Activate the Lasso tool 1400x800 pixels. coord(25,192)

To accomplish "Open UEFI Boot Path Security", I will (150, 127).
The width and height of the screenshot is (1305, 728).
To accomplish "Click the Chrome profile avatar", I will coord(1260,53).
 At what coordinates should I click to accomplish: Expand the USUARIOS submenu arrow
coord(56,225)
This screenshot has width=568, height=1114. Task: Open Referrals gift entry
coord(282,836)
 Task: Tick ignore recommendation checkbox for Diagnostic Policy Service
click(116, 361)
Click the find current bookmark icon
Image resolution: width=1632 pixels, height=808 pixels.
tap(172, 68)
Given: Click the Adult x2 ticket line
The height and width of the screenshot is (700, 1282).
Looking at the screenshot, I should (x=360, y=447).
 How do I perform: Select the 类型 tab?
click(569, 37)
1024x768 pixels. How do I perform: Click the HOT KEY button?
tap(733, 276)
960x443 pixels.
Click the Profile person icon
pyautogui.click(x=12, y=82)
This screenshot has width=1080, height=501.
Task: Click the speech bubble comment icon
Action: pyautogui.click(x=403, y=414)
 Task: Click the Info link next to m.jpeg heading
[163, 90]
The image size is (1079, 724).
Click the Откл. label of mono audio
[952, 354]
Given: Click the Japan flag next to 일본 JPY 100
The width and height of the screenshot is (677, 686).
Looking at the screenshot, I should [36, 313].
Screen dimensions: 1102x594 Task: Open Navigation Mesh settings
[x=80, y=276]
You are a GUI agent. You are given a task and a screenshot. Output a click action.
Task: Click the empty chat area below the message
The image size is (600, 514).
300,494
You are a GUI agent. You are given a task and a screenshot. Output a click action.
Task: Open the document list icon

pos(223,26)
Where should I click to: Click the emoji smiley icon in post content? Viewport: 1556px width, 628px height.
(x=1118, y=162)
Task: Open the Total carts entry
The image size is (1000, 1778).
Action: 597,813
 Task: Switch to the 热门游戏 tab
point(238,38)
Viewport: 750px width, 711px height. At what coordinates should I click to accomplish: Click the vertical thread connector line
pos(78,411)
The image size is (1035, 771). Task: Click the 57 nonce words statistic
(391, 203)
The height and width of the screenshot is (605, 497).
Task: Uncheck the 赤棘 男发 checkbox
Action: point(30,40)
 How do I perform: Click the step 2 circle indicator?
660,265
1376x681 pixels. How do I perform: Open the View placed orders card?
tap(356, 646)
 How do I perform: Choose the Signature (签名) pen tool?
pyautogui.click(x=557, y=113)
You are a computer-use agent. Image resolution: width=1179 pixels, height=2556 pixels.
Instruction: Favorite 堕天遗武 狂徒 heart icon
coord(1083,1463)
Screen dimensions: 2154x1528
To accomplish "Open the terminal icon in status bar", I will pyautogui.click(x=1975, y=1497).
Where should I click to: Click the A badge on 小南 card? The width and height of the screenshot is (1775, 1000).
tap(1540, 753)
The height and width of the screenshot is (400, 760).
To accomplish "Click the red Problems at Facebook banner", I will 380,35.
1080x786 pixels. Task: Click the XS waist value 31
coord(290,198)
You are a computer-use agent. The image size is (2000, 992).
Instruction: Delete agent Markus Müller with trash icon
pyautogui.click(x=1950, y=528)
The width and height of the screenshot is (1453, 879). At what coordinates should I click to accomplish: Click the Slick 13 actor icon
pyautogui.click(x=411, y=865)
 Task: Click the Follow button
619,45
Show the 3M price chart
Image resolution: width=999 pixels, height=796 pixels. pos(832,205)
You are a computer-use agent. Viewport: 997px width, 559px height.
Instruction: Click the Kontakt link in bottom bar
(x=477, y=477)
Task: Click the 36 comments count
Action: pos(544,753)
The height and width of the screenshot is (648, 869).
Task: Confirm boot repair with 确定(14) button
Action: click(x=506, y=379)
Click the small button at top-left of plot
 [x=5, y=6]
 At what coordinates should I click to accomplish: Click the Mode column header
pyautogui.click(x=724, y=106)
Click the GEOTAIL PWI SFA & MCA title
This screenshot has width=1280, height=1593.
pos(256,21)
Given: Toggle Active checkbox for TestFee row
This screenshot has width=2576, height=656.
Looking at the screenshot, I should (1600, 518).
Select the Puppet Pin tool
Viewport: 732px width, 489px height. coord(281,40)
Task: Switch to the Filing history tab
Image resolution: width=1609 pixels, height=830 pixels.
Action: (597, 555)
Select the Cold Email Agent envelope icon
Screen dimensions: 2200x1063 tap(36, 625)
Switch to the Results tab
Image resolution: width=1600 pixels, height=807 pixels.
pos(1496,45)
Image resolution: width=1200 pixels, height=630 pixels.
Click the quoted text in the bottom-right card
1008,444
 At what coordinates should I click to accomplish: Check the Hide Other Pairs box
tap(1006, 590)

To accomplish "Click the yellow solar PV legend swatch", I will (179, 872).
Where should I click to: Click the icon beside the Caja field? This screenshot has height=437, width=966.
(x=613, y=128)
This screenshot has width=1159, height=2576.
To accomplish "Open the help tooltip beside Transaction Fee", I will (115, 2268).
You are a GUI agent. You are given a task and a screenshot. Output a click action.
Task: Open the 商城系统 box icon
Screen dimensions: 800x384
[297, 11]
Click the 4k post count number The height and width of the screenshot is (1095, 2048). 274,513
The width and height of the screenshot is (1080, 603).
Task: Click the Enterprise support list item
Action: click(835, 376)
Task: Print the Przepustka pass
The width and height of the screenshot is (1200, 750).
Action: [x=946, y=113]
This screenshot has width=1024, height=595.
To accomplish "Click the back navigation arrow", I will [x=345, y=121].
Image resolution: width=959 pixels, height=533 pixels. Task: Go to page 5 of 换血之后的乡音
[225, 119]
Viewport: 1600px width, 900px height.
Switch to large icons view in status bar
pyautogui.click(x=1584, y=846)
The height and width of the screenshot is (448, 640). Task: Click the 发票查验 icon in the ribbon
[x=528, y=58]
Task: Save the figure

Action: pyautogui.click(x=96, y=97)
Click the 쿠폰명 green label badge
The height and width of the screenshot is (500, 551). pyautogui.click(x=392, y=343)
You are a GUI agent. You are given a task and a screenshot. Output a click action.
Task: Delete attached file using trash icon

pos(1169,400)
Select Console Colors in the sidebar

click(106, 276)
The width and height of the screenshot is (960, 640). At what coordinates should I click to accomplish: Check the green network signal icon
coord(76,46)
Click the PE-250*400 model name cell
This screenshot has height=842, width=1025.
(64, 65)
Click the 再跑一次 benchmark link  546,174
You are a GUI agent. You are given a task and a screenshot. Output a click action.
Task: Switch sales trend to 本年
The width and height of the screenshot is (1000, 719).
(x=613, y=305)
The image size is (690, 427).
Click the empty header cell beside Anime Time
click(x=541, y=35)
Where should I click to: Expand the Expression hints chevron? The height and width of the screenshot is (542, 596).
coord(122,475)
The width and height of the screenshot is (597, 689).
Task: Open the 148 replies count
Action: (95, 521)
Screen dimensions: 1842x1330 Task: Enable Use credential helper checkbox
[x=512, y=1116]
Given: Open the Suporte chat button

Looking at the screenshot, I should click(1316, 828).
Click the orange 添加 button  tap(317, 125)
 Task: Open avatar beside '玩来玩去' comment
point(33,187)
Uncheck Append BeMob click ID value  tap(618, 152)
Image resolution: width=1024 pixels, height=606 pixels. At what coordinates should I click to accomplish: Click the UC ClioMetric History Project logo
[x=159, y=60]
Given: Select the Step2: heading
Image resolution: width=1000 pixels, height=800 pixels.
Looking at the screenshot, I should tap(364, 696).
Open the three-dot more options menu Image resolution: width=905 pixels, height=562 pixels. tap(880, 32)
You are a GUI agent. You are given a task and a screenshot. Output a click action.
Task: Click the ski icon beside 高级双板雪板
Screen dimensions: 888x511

▶ **Task instructions**:
Where a line of the records has the string "computer", copy that line.

▶ **Answer to this problem**:
You are a computer-use agent. Image resolution: width=1179 pixels, height=2556 pixels.
You are a computer-use agent. The image size is (2000, 992).
You are a computer-use agent. Viewport: 997px width, 559px height.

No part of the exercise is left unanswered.